Terraform core uses two input sources to do its job.

The first input source is a Terraform configuration that you, as a user, configure. Here, you define what needs to be created or provisioned. And the second input source is a state where terraform keeps the up-to-date state of how the current set up of the infrastructure looks like.

So, what terraform core does is it takes the input, and it figures out the plan of what needs to be done. It compares the state, what is the current state, and what is the configuration that you desire in the end result. It figures out what needs to be done to get to that desired state in the configuration file. It figures what needs to be created, what needs to be updated, what needs to be deleted to create and provision the infrastructure.

The second component of the architecture are providers for specific technologies. This could be cloud providers like AWS, Azure, GCP, or other infrastructure as a service platform. It is also a provider for more high-level components like Kubernetes or other platform-as-a-service tools, even some software as a self-service tool.

It gives you the possibility to create infrastructure on different levels.

For example - create an AWS infrastructure, then deploy Kubernetes on top of it and then create services/components inside that Kubernetes cluster.

Terraform has over a hundred providers for different technologies, and each provider then gives terraform user access to its resources. So through AWS provider, for example, you have access to hundreds of AWS resources like EC2 instances, the AWS users, etc. With Kubernetes provider, you access to commodities, resources like services and deployments and namespaces, etc.

Below are the core concepts/terminologies used in Terraform:

  • Provider: It is a plugin to interact with APIs of service and access its related resources.

  • Resources: It refers to a block of one or more infrastructure objects (compute instances, virtual networks, etc.), which are used in configuring and managing the infrastructure.

  • count and for_each Meta Arguments: - It allow us to create multiple instances of any resource.

  • Data Source: It is implemented by providers to return information on external objects to terraform.

  • State: It consists of cached information about the infrastructure managed by Terraform and the related configurations.

  • Module: It is a folder with Terraform templates where all the configurations are defined

  • Input Variables: It is key-value pair used by Terraform modules to allow customization.

  • Local Variables: It work like standard variables,but their scope is limited to the module where they're declared.

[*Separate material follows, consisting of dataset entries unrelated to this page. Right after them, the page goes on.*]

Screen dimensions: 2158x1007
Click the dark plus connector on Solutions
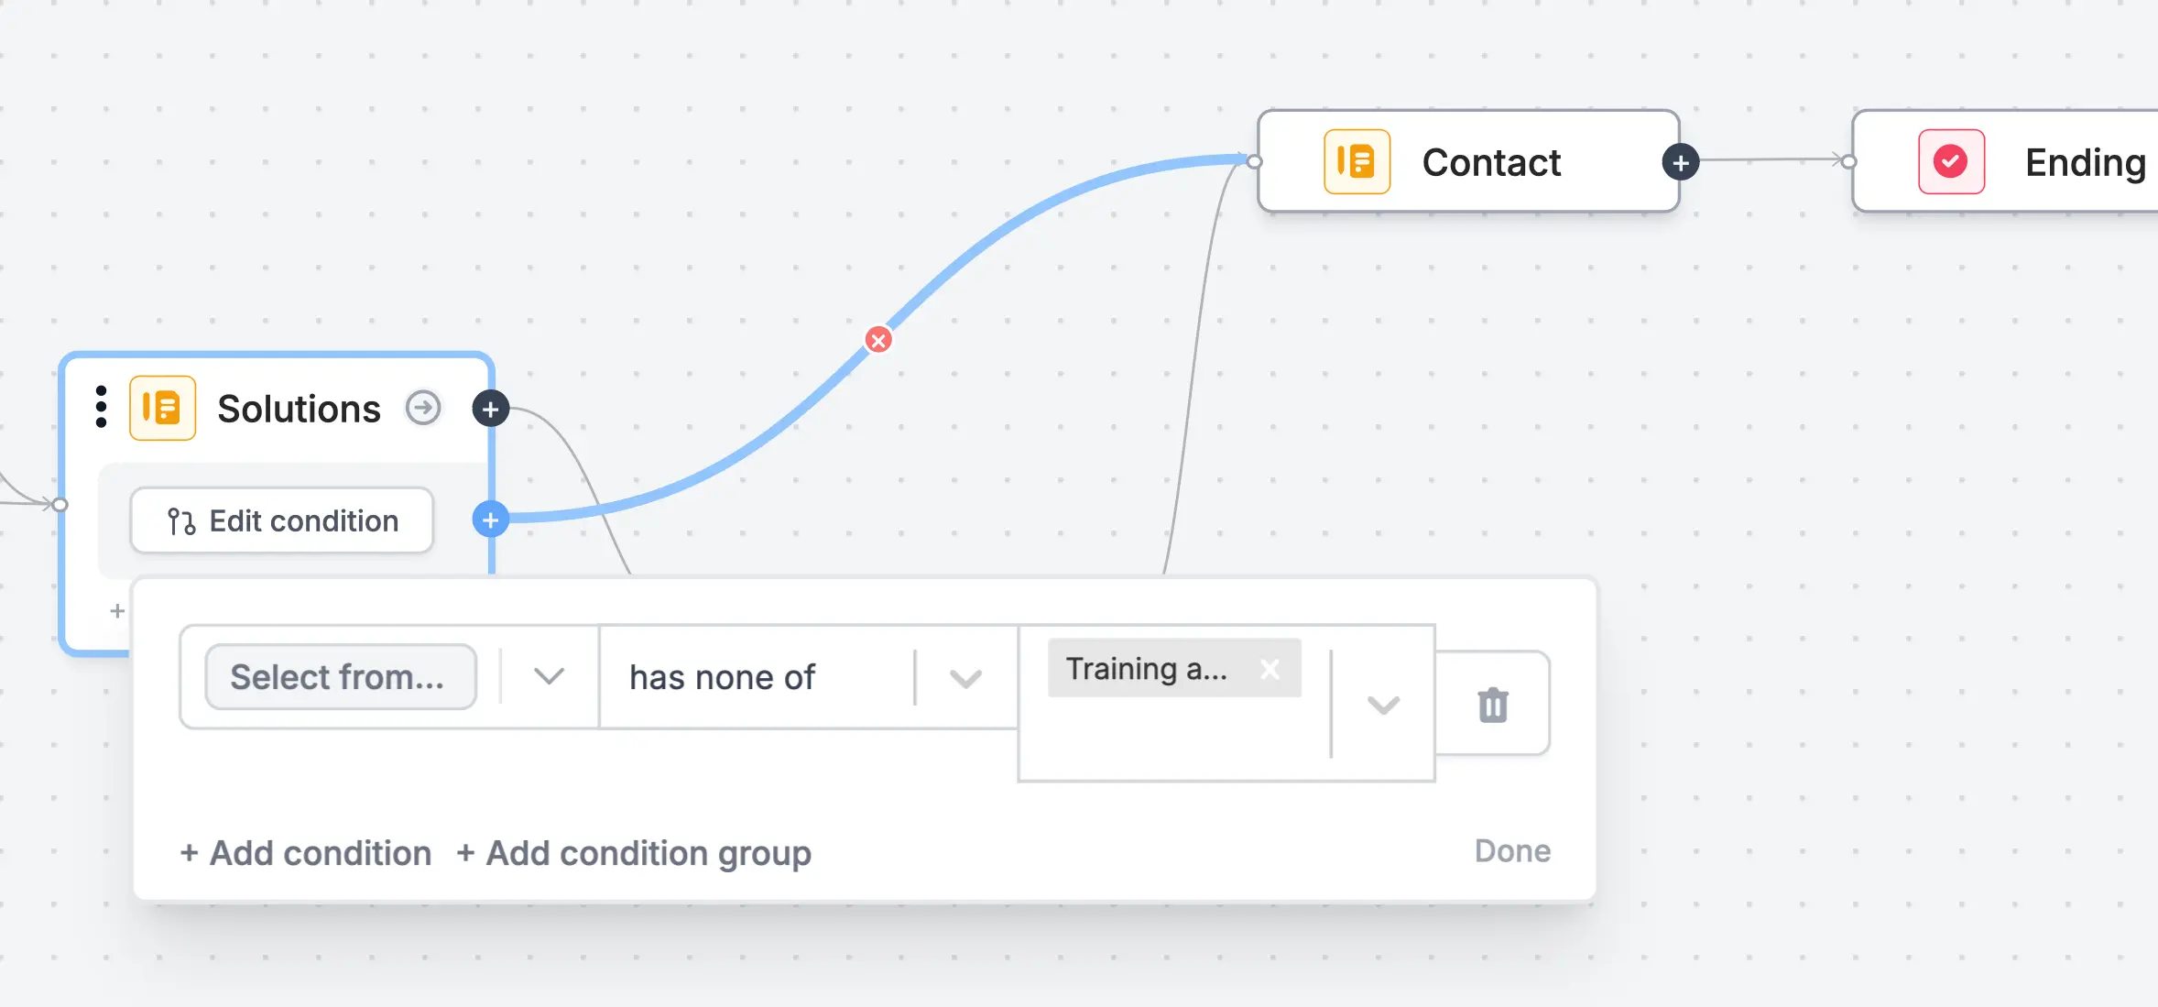[491, 409]
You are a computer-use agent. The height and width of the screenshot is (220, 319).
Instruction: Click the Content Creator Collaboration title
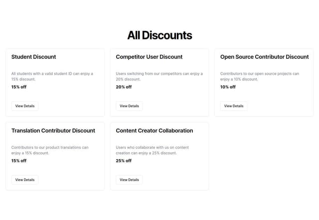point(154,131)
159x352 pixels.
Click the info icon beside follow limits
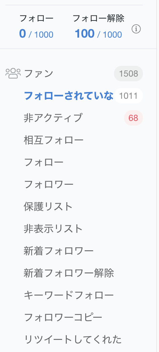click(x=136, y=29)
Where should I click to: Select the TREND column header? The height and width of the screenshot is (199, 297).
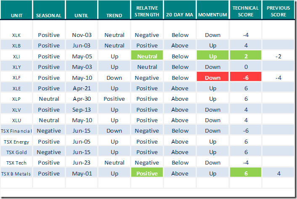coord(114,16)
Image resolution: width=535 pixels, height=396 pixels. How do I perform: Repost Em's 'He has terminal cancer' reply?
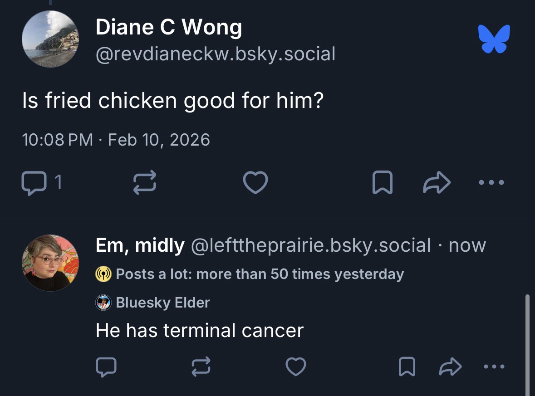[x=201, y=367]
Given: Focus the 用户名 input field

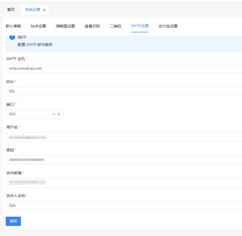Looking at the screenshot, I should point(122,137).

  • Output Values: These are return values of a terraform module that can be used by other configurations.

Provider

A provider works pretty much as an operating system's device driver. It exposes a set of resource types using a common abstraction, thus masking the details of how to create, modify, and destroy a resource pretty much transparent to users.

Terraform downloads providers automatically from its public registry as needed, based on the resources of a given project. It can also use custom plugins, which must be manually installed by the user. Finally, some built-in providers are part of the main binary and are always available.

Although not strictly necessary, it's considered a good practice to explicitly declare which provider we'll use in our Terraform project and inform its version. For this purpose, we use the version attribute available to any provider declaration:

Terraform
provider "aws" {
   access_key = "B5KG6Fe5GUKIATUF5UD"
   secret_key = "R4gb65y56GBF6765ejYSJA4YtaZ+T6GY7H"
   region = "us-east-2"
}

Resources

In Terraform, a resource is anything that can be a target for CRUD operations in the context of a given provider. Some examples are an EC2 instance, an Azure MariaDB, or a DNS entry.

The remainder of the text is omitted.